* [Brief]: Among the lines of the listing below, retype exactly those from the one containing "At what coordinates" through the one containing "Viewport: 1469px width, 827px height.", both included. Do not include pictures.

# # # #

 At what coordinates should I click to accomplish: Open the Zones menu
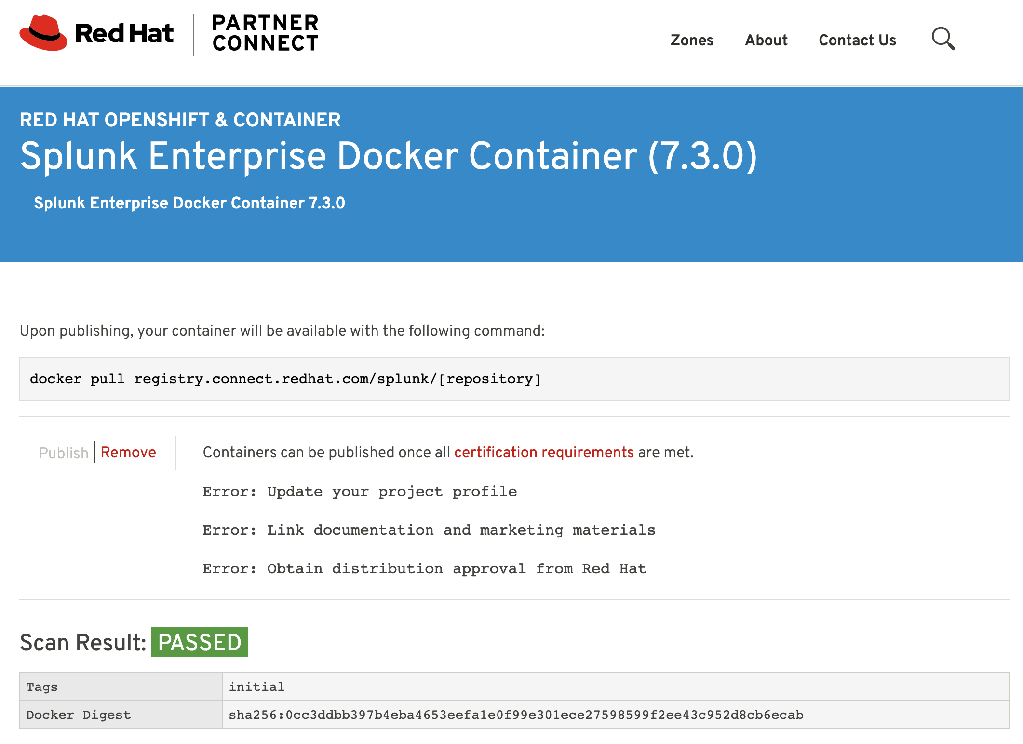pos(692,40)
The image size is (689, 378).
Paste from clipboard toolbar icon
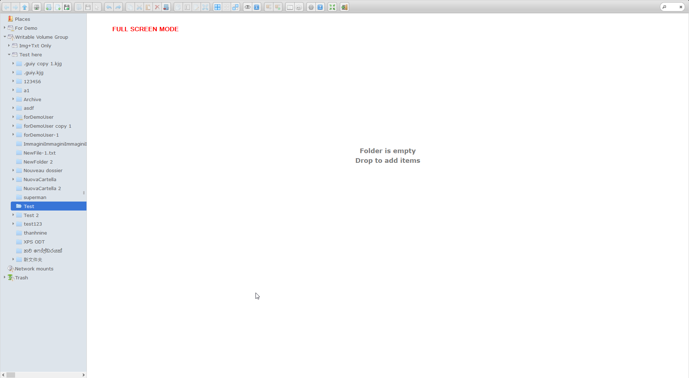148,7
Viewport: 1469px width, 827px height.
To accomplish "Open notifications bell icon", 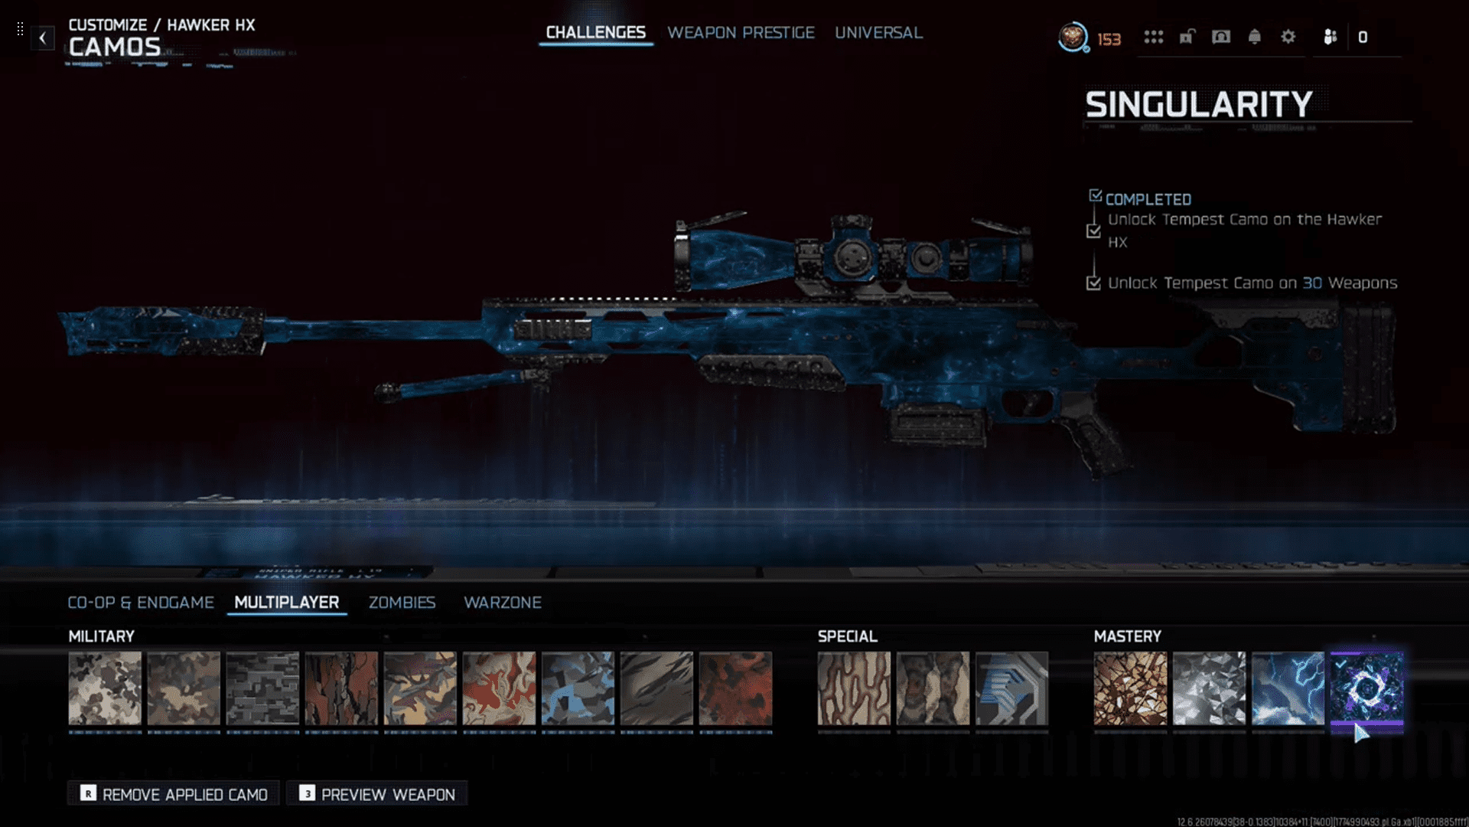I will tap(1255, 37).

# # # #

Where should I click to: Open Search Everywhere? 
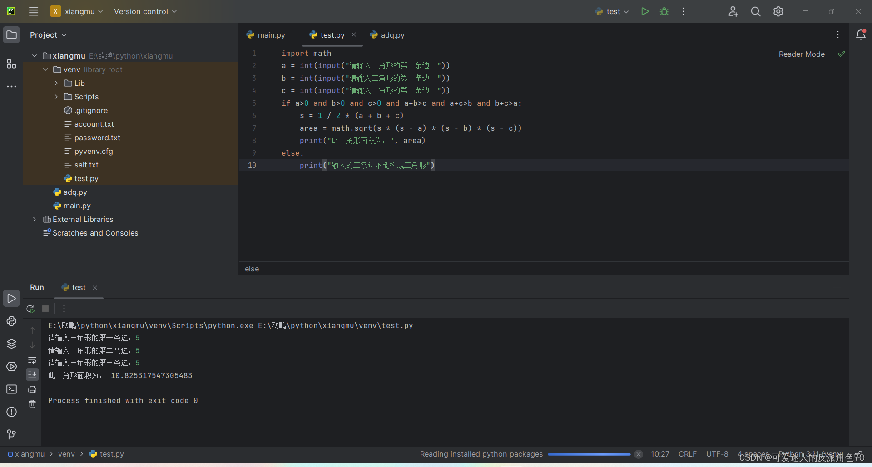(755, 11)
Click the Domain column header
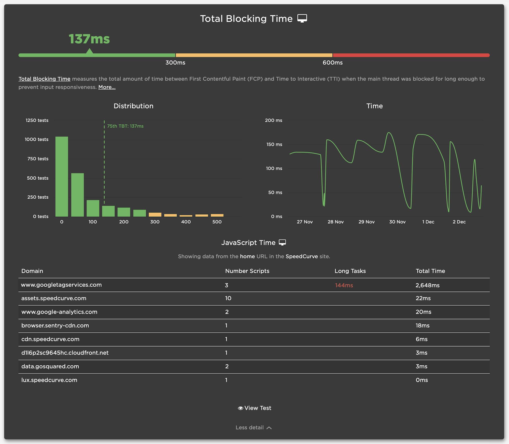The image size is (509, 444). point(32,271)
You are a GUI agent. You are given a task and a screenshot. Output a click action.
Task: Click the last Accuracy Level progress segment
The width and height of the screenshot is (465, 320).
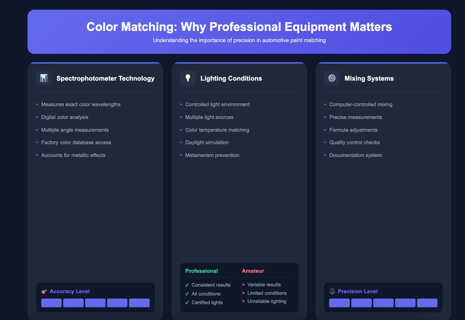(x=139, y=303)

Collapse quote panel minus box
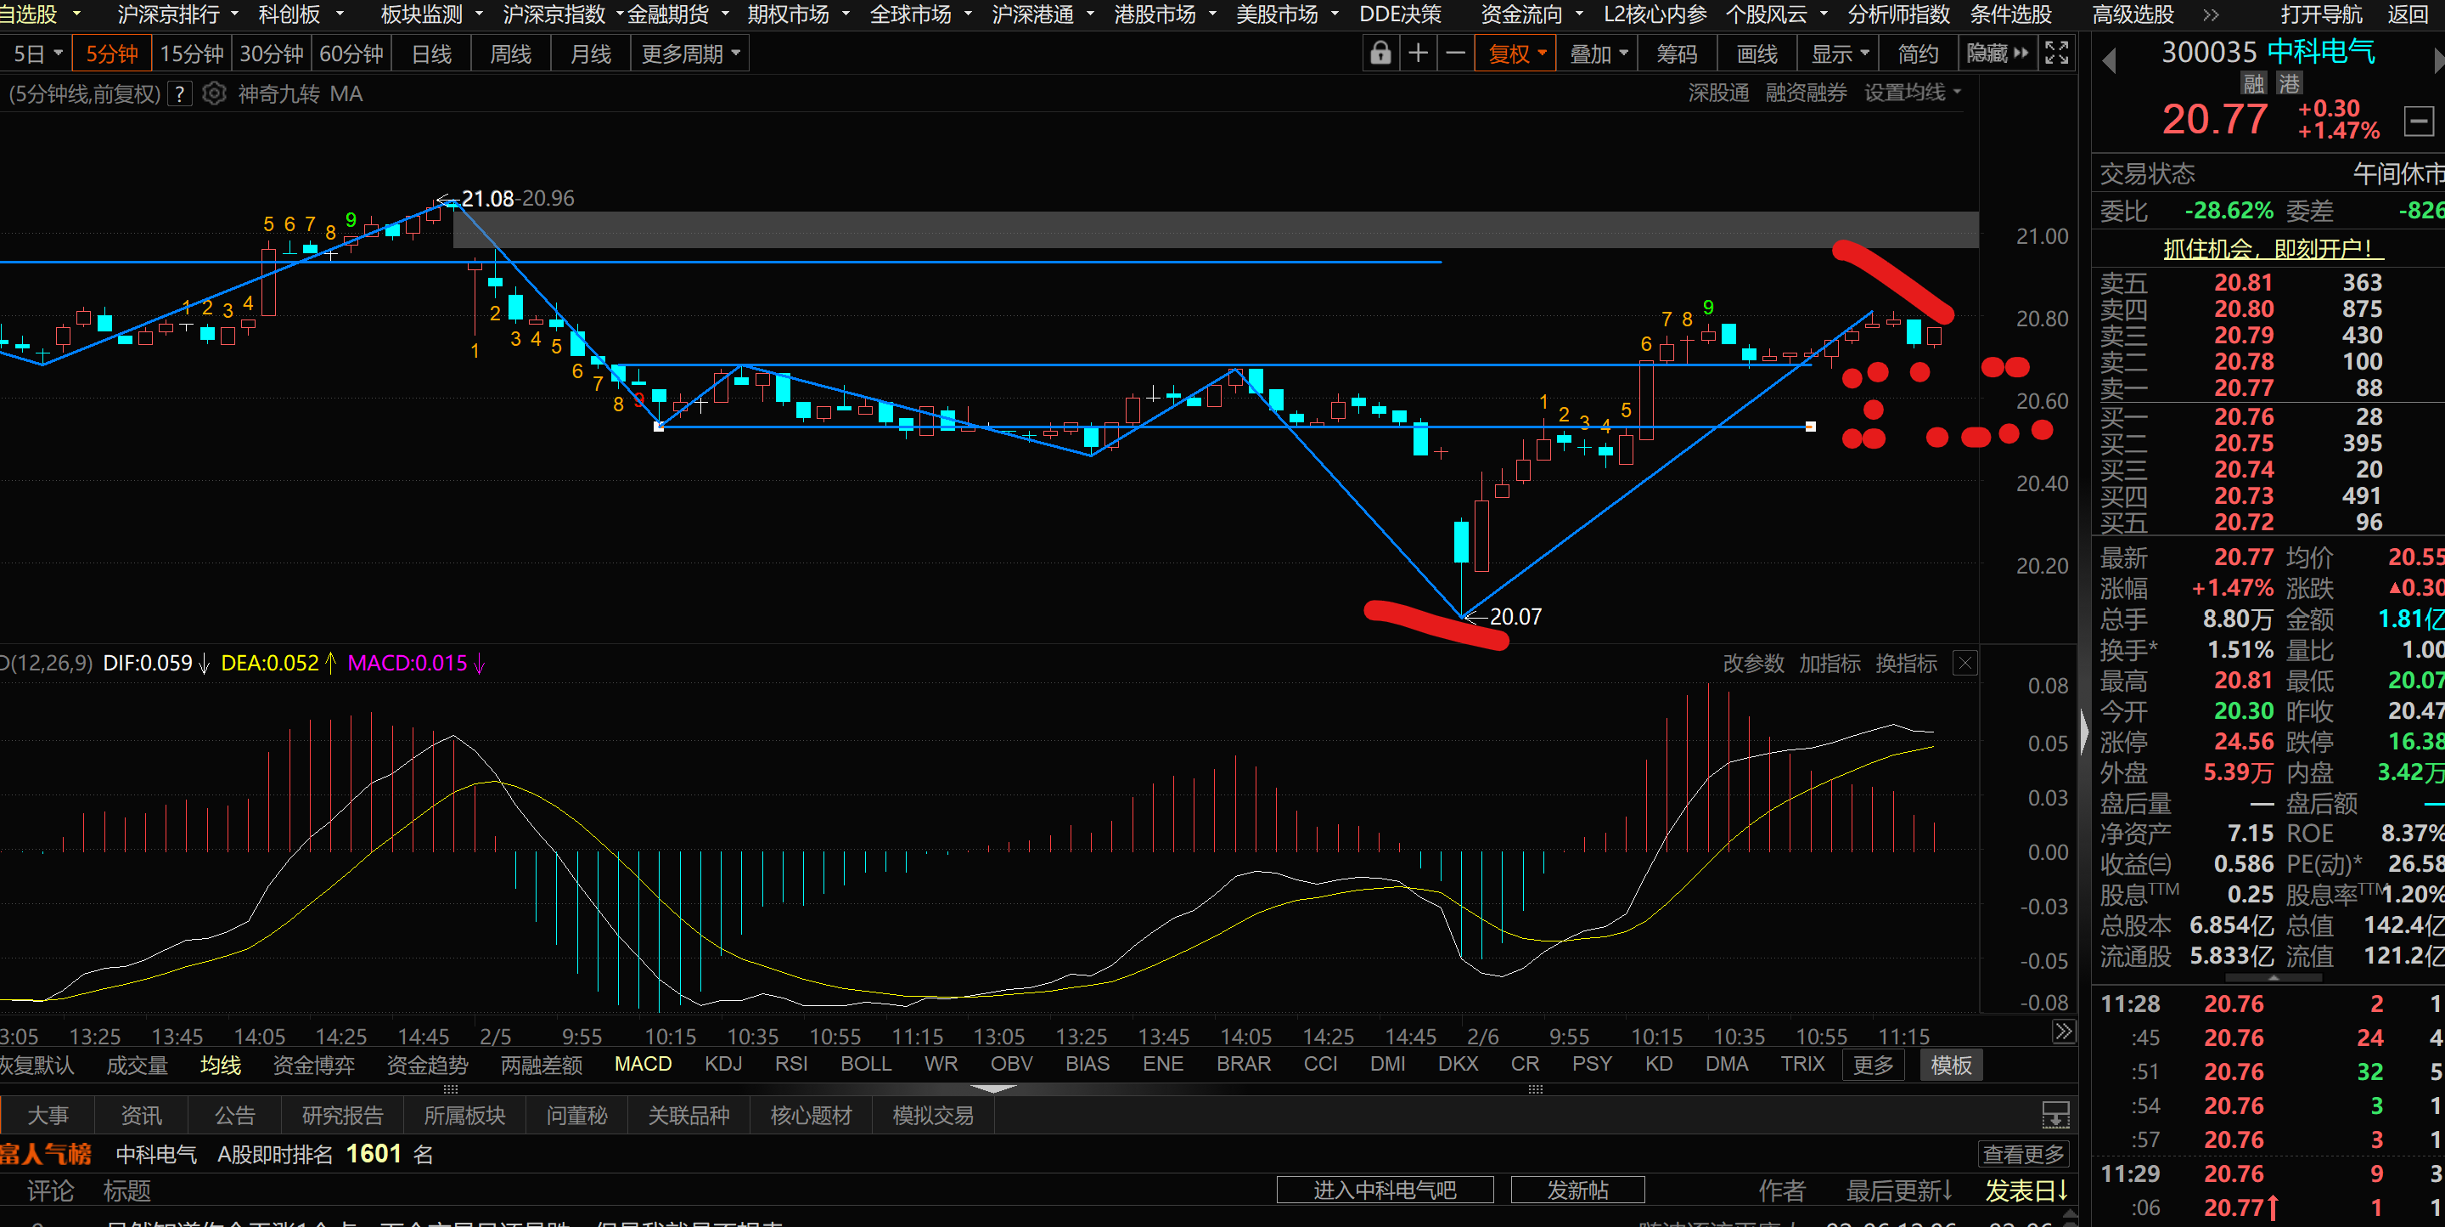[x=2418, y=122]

# # # #

* [Output]:
 At what coordinates should I click to accomplish: Open the Zones menu
pos(692,40)
The image size is (689, 378).
Paste from clipboard toolbar icon
148,7
Viewport: 1469px width, 827px height.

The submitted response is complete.